Keyboard shortcuts

Press or to navigate between chapters

Press S or / to search in the book

Press ? to show this help

Press Esc to hide this help

Cost-Based Matching

Assign different costs to edit operations for fine-grained control.

Simple Cost Constraint

Use {c<=N} to limit total cost (all operations cost 1):

fn main() {
    use fuzzy_regex::FuzzyRegex;

    // Total cost ≤ 2 (any combination of edits, each costing 1)
-=-=-
[STATED TASK 1]:
Answer these about the cost-based matching page:
(a) Which key hides the help?
(b) What syntax limits the total cost?
(c) Under the simple cost constraint, what does each operation cost?
[STATED TASK 2]: Please reproduce word for word the part of the cost-based matching page that opens with the words containing "Press Esc to" and closes with "each costing 1)".
You won't need the data that comes next.

[Items from a dataset]:
-=-=-
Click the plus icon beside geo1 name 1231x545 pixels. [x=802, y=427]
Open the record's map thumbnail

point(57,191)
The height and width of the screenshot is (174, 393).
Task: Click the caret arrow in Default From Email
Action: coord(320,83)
-=-=-
[WRITTEN SOLUTION 1]:
(a) Esc
(b) {c<=N}
(c) 1

[WRITTEN SOLUTION 2]:
Press Esc to hide this help

Cost-Based Matching

Assign different costs to edit operations for fine-grained control.

Simple Cost Constraint

Use {c<=N} to limit total cost (all operations cost 1):

fn main() {
    use fuzzy_regex::FuzzyRegex;

    // Total cost ≤ 2 (any combination of edits, each costing 1)